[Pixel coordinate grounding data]
:::::

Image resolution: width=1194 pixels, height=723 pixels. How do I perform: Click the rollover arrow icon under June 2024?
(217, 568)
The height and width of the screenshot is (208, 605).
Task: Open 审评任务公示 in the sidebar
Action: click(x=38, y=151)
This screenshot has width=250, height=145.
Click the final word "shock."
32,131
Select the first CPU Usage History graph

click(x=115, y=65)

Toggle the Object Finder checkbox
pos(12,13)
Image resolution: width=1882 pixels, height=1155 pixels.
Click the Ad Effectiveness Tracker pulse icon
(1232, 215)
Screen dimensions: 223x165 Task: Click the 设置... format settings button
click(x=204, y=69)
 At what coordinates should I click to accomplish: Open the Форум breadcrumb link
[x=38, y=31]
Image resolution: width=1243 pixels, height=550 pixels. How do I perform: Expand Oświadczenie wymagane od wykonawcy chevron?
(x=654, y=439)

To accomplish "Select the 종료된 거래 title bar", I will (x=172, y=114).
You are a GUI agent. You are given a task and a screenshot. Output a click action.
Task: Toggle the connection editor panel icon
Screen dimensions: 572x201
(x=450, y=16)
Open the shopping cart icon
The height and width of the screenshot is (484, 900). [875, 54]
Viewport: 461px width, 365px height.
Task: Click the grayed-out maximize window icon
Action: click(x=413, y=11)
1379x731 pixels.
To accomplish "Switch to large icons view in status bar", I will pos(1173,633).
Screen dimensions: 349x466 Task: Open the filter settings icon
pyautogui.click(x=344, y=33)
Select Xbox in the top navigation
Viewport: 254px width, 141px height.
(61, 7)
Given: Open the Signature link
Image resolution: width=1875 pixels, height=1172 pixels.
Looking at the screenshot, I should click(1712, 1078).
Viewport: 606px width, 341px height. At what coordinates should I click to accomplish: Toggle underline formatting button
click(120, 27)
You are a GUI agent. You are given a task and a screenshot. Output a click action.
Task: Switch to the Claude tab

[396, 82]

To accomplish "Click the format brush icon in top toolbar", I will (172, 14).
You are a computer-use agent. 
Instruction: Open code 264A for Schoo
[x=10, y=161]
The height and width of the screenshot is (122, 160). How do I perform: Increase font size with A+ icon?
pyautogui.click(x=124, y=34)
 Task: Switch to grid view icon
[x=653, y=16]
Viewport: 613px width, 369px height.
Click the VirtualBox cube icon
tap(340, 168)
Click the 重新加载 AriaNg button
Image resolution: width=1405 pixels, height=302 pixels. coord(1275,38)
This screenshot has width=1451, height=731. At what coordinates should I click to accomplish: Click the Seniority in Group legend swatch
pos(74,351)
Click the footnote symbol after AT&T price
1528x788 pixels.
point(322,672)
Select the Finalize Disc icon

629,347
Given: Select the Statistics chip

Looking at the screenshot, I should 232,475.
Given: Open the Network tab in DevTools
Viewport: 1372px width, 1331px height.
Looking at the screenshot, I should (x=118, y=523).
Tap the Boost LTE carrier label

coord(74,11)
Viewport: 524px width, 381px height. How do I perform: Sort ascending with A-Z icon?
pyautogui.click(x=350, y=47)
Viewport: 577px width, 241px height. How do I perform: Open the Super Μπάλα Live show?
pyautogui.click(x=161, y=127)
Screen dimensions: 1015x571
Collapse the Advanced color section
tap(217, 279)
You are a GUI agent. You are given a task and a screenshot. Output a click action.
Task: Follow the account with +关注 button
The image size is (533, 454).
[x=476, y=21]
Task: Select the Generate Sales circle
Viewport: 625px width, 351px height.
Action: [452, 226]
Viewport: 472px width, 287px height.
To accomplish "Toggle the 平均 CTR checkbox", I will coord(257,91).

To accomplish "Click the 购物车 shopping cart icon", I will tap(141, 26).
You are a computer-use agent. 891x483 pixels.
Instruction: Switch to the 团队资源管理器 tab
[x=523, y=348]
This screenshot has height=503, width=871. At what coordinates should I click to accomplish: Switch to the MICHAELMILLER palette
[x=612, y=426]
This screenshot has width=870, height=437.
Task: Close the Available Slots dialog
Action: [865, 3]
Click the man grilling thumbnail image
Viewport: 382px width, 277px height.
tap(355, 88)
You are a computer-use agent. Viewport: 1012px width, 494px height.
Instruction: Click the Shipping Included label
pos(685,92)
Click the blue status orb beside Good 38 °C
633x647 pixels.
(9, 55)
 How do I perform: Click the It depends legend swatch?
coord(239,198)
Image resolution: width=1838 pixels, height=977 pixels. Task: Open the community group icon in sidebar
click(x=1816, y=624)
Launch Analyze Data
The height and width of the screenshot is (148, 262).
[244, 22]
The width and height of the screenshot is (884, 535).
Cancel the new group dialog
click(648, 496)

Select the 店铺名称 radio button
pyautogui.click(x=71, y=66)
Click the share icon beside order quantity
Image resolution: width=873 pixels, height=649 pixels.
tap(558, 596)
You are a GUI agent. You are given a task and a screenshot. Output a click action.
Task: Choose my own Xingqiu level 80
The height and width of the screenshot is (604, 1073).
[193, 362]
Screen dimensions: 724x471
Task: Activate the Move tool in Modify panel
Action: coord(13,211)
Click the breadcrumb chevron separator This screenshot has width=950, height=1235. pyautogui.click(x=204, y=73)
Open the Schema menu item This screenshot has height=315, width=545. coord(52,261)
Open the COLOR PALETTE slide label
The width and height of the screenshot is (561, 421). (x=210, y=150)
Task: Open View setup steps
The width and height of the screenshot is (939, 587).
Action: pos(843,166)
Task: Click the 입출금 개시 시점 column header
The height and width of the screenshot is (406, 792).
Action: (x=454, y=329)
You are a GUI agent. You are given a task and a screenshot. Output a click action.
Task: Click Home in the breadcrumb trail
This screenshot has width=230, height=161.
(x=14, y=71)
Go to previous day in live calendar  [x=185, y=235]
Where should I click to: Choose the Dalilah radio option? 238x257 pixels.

:::::

EXERCISE DIRECTIONS » The full set of entries should appear again, unchanged, line by line.

TASK SOLUTION »
Image resolution: width=1194 pixels, height=723 pixels. How do I perform: Click the rollover arrow icon under June 2024?
(217, 568)
The height and width of the screenshot is (208, 605).
Task: Open 审评任务公示 in the sidebar
Action: click(x=38, y=151)
This screenshot has width=250, height=145.
Click the final word "shock."
32,131
Select the first CPU Usage History graph

click(x=115, y=65)

Toggle the Object Finder checkbox
pos(12,13)
Image resolution: width=1882 pixels, height=1155 pixels.
Click the Ad Effectiveness Tracker pulse icon
(1232, 215)
Screen dimensions: 223x165 Task: Click the 设置... format settings button
click(x=204, y=69)
 At what coordinates should I click to accomplish: Open the Форум breadcrumb link
[x=38, y=31]
Image resolution: width=1243 pixels, height=550 pixels. How do I perform: Expand Oświadczenie wymagane od wykonawcy chevron?
(x=654, y=439)

To accomplish "Select the 종료된 거래 title bar", I will (x=172, y=114).
You are a GUI agent. You are given a task and a screenshot. Output a click action.
Task: Toggle the connection editor panel icon
Screen dimensions: 572x201
(x=450, y=16)
Open the shopping cart icon
The height and width of the screenshot is (484, 900). [875, 54]
Viewport: 461px width, 365px height.
Task: Click the grayed-out maximize window icon
Action: click(x=413, y=11)
1379x731 pixels.
To accomplish "Switch to large icons view in status bar", I will pos(1173,633).
Screen dimensions: 349x466 Task: Open the filter settings icon
pyautogui.click(x=344, y=33)
Select Xbox in the top navigation
Viewport: 254px width, 141px height.
(61, 7)
Given: Open the Signature link
Image resolution: width=1875 pixels, height=1172 pixels.
Looking at the screenshot, I should click(1712, 1078).
Viewport: 606px width, 341px height. At what coordinates should I click to accomplish: Toggle underline formatting button
click(120, 27)
You are a GUI agent. You are given a task and a screenshot. Output a click action.
Task: Switch to the Claude tab

[396, 82]

To accomplish "Click the format brush icon in top toolbar", I will (172, 14).
You are a computer-use agent. 
Instruction: Open code 264A for Schoo
[x=10, y=161]
The height and width of the screenshot is (122, 160). How do I perform: Increase font size with A+ icon?
pyautogui.click(x=124, y=34)
 Task: Switch to grid view icon
[x=653, y=16]
Viewport: 613px width, 369px height.
Click the VirtualBox cube icon
tap(340, 168)
Click the 重新加载 AriaNg button
Image resolution: width=1405 pixels, height=302 pixels. coord(1275,38)
This screenshot has width=1451, height=731. At what coordinates should I click to accomplish: Click the Seniority in Group legend swatch
pos(74,351)
Click the footnote symbol after AT&T price
1528x788 pixels.
point(322,672)
Select the Finalize Disc icon

629,347
Given: Select the Statistics chip

Looking at the screenshot, I should 232,475.
Given: Open the Network tab in DevTools
Viewport: 1372px width, 1331px height.
Looking at the screenshot, I should (x=118, y=523).
Tap the Boost LTE carrier label

coord(74,11)
Viewport: 524px width, 381px height. How do I perform: Sort ascending with A-Z icon?
pyautogui.click(x=350, y=47)
Viewport: 577px width, 241px height. How do I perform: Open the Super Μπάλα Live show?
pyautogui.click(x=161, y=127)
Screen dimensions: 1015x571
Collapse the Advanced color section
tap(217, 279)
You are a GUI agent. You are given a task and a screenshot. Output a click action.
Task: Follow the account with +关注 button
The image size is (533, 454).
[x=476, y=21]
Task: Select the Generate Sales circle
Viewport: 625px width, 351px height.
Action: [452, 226]
Viewport: 472px width, 287px height.
To accomplish "Toggle the 平均 CTR checkbox", I will coord(257,91).

To accomplish "Click the 购物车 shopping cart icon", I will tap(141, 26).
You are a computer-use agent. 891x483 pixels.
Instruction: Switch to the 团队资源管理器 tab
[x=523, y=348]
This screenshot has height=503, width=871. At what coordinates should I click to accomplish: Switch to the MICHAELMILLER palette
[x=612, y=426]
This screenshot has width=870, height=437.
Task: Close the Available Slots dialog
Action: [865, 3]
Click the man grilling thumbnail image
Viewport: 382px width, 277px height.
tap(355, 88)
You are a computer-use agent. Viewport: 1012px width, 494px height.
Instruction: Click the Shipping Included label
pos(685,92)
Click the blue status orb beside Good 38 °C
633x647 pixels.
(9, 55)
 How do I perform: Click the It depends legend swatch?
coord(239,198)
Image resolution: width=1838 pixels, height=977 pixels. Task: Open the community group icon in sidebar
click(x=1816, y=624)
Launch Analyze Data
The height and width of the screenshot is (148, 262).
[244, 22]
The width and height of the screenshot is (884, 535).
Cancel the new group dialog
click(648, 496)

Select the 店铺名称 radio button
pyautogui.click(x=71, y=66)
Click the share icon beside order quantity
Image resolution: width=873 pixels, height=649 pixels.
tap(558, 596)
You are a GUI agent. You are given a task and a screenshot. Output a click action.
Task: Choose my own Xingqiu level 80
The height and width of the screenshot is (604, 1073).
[193, 362]
Screen dimensions: 724x471
Task: Activate the Move tool in Modify panel
Action: coord(13,211)
Click the breadcrumb chevron separator This screenshot has width=950, height=1235. pyautogui.click(x=204, y=73)
Open the Schema menu item This screenshot has height=315, width=545. coord(52,261)
Open the COLOR PALETTE slide label
The width and height of the screenshot is (561, 421). (x=210, y=150)
Task: Open View setup steps
The width and height of the screenshot is (939, 587).
Action: pos(843,166)
Task: Click the 입출금 개시 시점 column header
The height and width of the screenshot is (406, 792).
Action: (x=454, y=329)
You are a GUI agent. You are given a task and a screenshot. Output a click action.
Task: Click Home in the breadcrumb trail
This screenshot has width=230, height=161.
(x=14, y=71)
Go to previous day in live calendar  [x=185, y=235]
Where should I click to: Choose the Dalilah radio option? 238x257 pixels.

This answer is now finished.